Лушка набросила на плечи шаль и вышла из дому. Во дворе было пусто. Окликнув мужа и не получив ответа, Лушка двинулась дальше. Никодим собирался осмотреть сети, выходит, придется пойти к реке. Только что преисполненная решимости сделать это, Лушка заколебалась.
Вспомнилась белолицая женщина, которую они с мужем видели стоящей возле черемухового куста, и если днем удавалось убедить себя, что это всего лишь баба или девка из соседней деревни, то сейчас было очевидно, что это не так.
«Не было там никого!» – испуганно сказала себе Лушка, но ложь не помогала успокоиться.
Всюду клубился мрак, облитые скупым лунным светом кусты и деревья казались зловещими лохматыми фигурами, угрюмо наблюдающими за бедной Лушкой. Внизу, под обрывом, на котором стояла деревушка, словно большое живое существо, вздыхала река.
Царила тишина, но в этой тишине не было спокойствия и мира. Нечто, чему не найти названия, прислушивалось к каждому Лушкиному шагу, когда она все же рискнула двинуться с места. Камешки под ногами хрустели чересчур громко, эхо шагов отдавалось в ушах.

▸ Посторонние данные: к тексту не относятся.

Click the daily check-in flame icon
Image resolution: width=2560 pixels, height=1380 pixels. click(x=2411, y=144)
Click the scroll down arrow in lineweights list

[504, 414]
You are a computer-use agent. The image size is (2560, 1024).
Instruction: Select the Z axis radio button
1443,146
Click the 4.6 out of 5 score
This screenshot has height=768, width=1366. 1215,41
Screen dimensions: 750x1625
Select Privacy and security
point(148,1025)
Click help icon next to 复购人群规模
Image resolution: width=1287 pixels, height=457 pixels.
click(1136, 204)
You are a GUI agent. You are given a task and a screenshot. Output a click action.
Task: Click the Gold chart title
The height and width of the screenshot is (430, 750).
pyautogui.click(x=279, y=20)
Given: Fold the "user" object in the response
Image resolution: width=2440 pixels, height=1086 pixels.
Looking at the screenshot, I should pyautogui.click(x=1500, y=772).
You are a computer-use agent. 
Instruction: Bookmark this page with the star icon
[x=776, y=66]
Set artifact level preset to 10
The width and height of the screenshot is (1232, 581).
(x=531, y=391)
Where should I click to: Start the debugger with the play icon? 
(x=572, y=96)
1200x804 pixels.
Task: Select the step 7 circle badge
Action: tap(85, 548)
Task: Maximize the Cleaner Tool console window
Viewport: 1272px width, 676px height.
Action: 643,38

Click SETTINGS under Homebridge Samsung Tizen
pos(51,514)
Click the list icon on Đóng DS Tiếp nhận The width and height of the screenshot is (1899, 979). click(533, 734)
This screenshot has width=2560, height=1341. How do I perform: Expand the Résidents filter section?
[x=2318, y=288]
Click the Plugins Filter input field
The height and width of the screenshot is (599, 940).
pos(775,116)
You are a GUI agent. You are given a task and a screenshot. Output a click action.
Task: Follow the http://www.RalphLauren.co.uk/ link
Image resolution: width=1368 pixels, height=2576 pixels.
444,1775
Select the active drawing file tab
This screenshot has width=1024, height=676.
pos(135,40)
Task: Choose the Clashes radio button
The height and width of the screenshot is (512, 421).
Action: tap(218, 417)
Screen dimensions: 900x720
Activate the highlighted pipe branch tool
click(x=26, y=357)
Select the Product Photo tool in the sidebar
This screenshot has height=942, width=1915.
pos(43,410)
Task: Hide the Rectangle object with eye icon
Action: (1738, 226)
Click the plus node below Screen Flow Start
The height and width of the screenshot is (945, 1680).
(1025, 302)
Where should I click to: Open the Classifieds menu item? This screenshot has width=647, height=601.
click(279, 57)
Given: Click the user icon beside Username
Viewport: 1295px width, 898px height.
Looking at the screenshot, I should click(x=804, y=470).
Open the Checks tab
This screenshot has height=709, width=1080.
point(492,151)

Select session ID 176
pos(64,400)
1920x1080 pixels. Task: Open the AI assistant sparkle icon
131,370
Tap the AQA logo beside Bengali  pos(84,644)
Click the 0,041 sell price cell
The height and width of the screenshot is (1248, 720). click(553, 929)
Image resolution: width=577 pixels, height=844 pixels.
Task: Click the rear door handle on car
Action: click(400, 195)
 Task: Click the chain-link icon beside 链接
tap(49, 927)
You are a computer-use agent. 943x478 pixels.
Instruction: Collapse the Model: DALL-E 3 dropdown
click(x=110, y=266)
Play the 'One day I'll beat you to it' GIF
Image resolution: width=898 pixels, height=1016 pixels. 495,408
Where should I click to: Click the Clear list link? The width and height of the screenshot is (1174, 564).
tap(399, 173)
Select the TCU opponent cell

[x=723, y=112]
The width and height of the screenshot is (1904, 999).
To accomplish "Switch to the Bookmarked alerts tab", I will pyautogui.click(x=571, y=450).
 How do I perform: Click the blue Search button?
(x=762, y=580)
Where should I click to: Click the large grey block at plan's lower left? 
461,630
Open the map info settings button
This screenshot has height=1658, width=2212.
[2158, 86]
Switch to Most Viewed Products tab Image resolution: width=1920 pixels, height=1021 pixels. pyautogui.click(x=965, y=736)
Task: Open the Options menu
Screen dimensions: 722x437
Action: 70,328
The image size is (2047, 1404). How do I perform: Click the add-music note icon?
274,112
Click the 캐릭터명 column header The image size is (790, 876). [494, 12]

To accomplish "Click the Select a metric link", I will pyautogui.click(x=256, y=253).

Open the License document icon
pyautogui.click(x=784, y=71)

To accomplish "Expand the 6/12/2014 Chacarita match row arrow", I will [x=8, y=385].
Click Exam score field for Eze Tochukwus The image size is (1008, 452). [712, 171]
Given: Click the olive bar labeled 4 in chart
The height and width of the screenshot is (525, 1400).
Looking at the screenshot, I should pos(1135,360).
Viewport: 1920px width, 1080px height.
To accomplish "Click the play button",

С колотящимся сердцем пошла она к обрыву, стала спускаться вниз. Окликнуть бы Никодима, подумалось ей, но делать этого Лушка не стала: на призыв в ночи вполне может отозваться кто-то другой.
Или другая. Кто была та женщина? Утопленница? Русалка? Лобаста?
Возле кромки воды что-то чернело. Не то мешок, не то какое-то животное, Лушка издалека не могла рассмотреть. Пришлось подойти ближе. Волны с тихим плеском набегали на лежащий темный предмет, лениво шевелили его, подталкивая, подбираясь снизу.